------ 項目一覧 ------
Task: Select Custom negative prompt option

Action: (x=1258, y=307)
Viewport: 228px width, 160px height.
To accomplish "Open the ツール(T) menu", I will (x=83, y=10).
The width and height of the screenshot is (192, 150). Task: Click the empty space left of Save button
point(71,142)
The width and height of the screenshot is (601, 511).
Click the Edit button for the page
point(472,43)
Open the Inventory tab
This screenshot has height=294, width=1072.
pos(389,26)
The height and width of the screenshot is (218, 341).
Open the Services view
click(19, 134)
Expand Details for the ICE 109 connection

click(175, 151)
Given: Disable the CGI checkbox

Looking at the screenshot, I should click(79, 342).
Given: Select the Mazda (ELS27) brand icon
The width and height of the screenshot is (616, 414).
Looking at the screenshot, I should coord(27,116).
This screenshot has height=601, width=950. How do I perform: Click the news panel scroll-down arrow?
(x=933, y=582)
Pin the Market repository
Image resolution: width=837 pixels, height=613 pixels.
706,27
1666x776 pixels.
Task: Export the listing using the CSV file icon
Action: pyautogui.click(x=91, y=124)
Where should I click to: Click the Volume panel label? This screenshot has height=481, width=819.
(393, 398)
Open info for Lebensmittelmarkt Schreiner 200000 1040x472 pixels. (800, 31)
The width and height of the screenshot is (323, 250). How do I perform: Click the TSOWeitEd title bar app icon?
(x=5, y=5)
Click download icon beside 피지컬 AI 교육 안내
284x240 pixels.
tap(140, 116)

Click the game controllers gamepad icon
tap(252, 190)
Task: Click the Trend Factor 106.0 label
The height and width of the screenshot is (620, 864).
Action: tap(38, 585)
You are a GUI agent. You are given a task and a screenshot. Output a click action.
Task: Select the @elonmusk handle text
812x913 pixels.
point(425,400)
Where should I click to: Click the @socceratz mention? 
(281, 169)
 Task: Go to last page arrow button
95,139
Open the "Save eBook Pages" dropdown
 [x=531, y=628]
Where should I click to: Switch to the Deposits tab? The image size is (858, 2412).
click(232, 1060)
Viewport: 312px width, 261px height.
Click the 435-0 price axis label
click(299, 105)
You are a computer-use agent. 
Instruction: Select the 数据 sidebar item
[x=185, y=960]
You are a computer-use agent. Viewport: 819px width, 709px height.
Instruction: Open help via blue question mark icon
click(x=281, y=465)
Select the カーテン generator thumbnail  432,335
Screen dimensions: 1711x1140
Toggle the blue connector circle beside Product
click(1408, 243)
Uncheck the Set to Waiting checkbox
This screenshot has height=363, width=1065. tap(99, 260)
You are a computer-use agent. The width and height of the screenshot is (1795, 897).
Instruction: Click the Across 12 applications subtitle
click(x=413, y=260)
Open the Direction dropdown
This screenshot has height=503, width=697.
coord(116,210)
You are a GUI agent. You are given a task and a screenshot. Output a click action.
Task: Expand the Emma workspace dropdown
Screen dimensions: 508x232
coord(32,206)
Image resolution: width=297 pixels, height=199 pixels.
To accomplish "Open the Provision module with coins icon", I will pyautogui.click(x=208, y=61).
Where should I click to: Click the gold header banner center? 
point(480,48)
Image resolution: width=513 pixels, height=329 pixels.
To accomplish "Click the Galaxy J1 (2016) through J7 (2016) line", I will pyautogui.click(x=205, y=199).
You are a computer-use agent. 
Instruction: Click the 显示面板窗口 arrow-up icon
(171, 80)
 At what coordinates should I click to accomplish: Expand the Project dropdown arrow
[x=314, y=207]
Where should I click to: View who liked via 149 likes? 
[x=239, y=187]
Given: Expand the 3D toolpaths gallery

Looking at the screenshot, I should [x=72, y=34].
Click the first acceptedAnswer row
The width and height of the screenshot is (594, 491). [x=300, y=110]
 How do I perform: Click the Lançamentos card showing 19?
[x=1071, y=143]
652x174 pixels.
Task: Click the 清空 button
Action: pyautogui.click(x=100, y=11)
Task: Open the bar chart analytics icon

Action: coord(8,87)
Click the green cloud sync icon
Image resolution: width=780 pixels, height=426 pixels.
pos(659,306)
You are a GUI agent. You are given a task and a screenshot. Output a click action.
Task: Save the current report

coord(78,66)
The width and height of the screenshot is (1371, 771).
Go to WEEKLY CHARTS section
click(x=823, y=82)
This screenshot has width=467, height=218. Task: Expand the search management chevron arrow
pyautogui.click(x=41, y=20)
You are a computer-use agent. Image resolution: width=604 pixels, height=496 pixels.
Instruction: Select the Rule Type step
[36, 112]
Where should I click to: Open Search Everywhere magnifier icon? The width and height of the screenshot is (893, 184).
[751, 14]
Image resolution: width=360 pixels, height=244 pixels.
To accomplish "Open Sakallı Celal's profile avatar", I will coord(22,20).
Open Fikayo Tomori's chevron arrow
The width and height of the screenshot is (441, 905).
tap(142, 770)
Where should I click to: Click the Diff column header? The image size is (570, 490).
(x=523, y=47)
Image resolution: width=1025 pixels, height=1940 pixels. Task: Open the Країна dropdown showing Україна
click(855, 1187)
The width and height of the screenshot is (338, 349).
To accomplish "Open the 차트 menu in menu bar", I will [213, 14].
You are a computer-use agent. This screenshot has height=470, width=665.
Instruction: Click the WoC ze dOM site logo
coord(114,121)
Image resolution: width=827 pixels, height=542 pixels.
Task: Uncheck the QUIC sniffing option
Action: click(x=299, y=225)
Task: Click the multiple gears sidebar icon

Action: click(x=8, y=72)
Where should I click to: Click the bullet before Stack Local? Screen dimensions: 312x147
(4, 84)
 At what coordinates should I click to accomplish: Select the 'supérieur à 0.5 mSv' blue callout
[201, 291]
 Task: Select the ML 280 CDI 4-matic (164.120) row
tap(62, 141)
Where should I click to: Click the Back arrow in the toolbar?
------
→ **やること**:
上の項目をすべてもう一度書いてください。そのとき「Where should I click to」を「Where do I click to」に差し替えて、ほかはそのままにしてください。

→ **この問題の答え**:
Task: Select Custom negative prompt option

Action: (x=1258, y=307)
Viewport: 228px width, 160px height.
To accomplish "Open the ツール(T) menu", I will (x=83, y=10).
The width and height of the screenshot is (192, 150). Task: Click the empty space left of Save button
point(71,142)
The width and height of the screenshot is (601, 511).
Click the Edit button for the page
point(472,43)
Open the Inventory tab
This screenshot has height=294, width=1072.
pos(389,26)
The height and width of the screenshot is (218, 341).
Open the Services view
click(19, 134)
Expand Details for the ICE 109 connection

click(175, 151)
Given: Disable the CGI checkbox

Looking at the screenshot, I should click(79, 342).
Given: Select the Mazda (ELS27) brand icon
The width and height of the screenshot is (616, 414).
Looking at the screenshot, I should coord(27,116).
This screenshot has height=601, width=950. How do I perform: Click the news panel scroll-down arrow?
(x=933, y=582)
Pin the Market repository
Image resolution: width=837 pixels, height=613 pixels.
706,27
1666x776 pixels.
Task: Export the listing using the CSV file icon
Action: pyautogui.click(x=91, y=124)
Where do I click to: Click the Volume panel label? This screenshot has height=481, width=819.
(393, 398)
Open info for Lebensmittelmarkt Schreiner 200000 1040x472 pixels. (800, 31)
The width and height of the screenshot is (323, 250). How do I perform: Click the TSOWeitEd title bar app icon?
(x=5, y=5)
Click download icon beside 피지컬 AI 교육 안내
284x240 pixels.
tap(140, 116)

Click the game controllers gamepad icon
tap(252, 190)
Task: Click the Trend Factor 106.0 label
The height and width of the screenshot is (620, 864).
Action: tap(38, 585)
You are a GUI agent. You are given a task and a screenshot. Output a click action.
Task: Select the @elonmusk handle text
812x913 pixels.
point(425,400)
Where do I click to: Click the @socceratz mention? 
(281, 169)
 Task: Go to last page arrow button
95,139
Open the "Save eBook Pages" dropdown
 [x=531, y=628]
Where do I click to: Switch to the Deposits tab? The image size is (858, 2412).
click(232, 1060)
Viewport: 312px width, 261px height.
Click the 435-0 price axis label
click(299, 105)
You are a computer-use agent. 
Instruction: Select the 数据 sidebar item
[x=185, y=960]
You are a computer-use agent. Viewport: 819px width, 709px height.
Instruction: Open help via blue question mark icon
click(x=281, y=465)
Select the カーテン generator thumbnail  432,335
Screen dimensions: 1711x1140
Toggle the blue connector circle beside Product
click(1408, 243)
Uncheck the Set to Waiting checkbox
This screenshot has height=363, width=1065. tap(99, 260)
You are a computer-use agent. The width and height of the screenshot is (1795, 897).
Instruction: Click the Across 12 applications subtitle
click(x=413, y=260)
Open the Direction dropdown
This screenshot has height=503, width=697.
coord(116,210)
You are a GUI agent. You are given a task and a screenshot. Output a click action.
Task: Expand the Emma workspace dropdown
Screen dimensions: 508x232
coord(32,206)
Image resolution: width=297 pixels, height=199 pixels.
To accomplish "Open the Provision module with coins icon", I will pyautogui.click(x=208, y=61).
Where do I click to: Click the gold header banner center? 
point(480,48)
Image resolution: width=513 pixels, height=329 pixels.
To accomplish "Click the Galaxy J1 (2016) through J7 (2016) line", I will pyautogui.click(x=205, y=199).
You are a computer-use agent. 
Instruction: Click the 显示面板窗口 arrow-up icon
(171, 80)
 At what coordinates should I click to accomplish: Expand the Project dropdown arrow
[x=314, y=207]
Where do I click to: View who liked via 149 likes? 
[x=239, y=187]
Given: Expand the 3D toolpaths gallery

Looking at the screenshot, I should [x=72, y=34].
Click the first acceptedAnswer row
The width and height of the screenshot is (594, 491). [x=300, y=110]
 How do I perform: Click the Lançamentos card showing 19?
[x=1071, y=143]
652x174 pixels.
Task: Click the 清空 button
Action: pyautogui.click(x=100, y=11)
Task: Open the bar chart analytics icon

Action: coord(8,87)
Click the green cloud sync icon
Image resolution: width=780 pixels, height=426 pixels.
pos(659,306)
You are a GUI agent. You are given a task and a screenshot. Output a click action.
Task: Save the current report

coord(78,66)
The width and height of the screenshot is (1371, 771).
Go to WEEKLY CHARTS section
click(x=823, y=82)
This screenshot has width=467, height=218. Task: Expand the search management chevron arrow
pyautogui.click(x=41, y=20)
You are a computer-use agent. Image resolution: width=604 pixels, height=496 pixels.
Instruction: Select the Rule Type step
[36, 112]
Where do I click to: Open Search Everywhere magnifier icon? The width and height of the screenshot is (893, 184).
[751, 14]
Image resolution: width=360 pixels, height=244 pixels.
To accomplish "Open Sakallı Celal's profile avatar", I will coord(22,20).
Open Fikayo Tomori's chevron arrow
The width and height of the screenshot is (441, 905).
tap(142, 770)
Where do I click to: Click the Diff column header? The image size is (570, 490).
(x=523, y=47)
Image resolution: width=1025 pixels, height=1940 pixels. Task: Open the Країна dropdown showing Україна
click(855, 1187)
The width and height of the screenshot is (338, 349).
To accomplish "Open the 차트 menu in menu bar", I will [213, 14].
You are a computer-use agent. This screenshot has height=470, width=665.
Instruction: Click the WoC ze dOM site logo
coord(114,121)
Image resolution: width=827 pixels, height=542 pixels.
Task: Uncheck the QUIC sniffing option
Action: click(x=299, y=225)
Task: Click the multiple gears sidebar icon

Action: click(x=8, y=72)
Where do I click to: Click the bullet before Stack Local? Screen dimensions: 312x147
(4, 84)
 At what coordinates should I click to accomplish: Select the 'supérieur à 0.5 mSv' blue callout
[201, 291]
 Task: Select the ML 280 CDI 4-matic (164.120) row
tap(62, 141)
Where do I click to: Click the Back arrow in the toolbar?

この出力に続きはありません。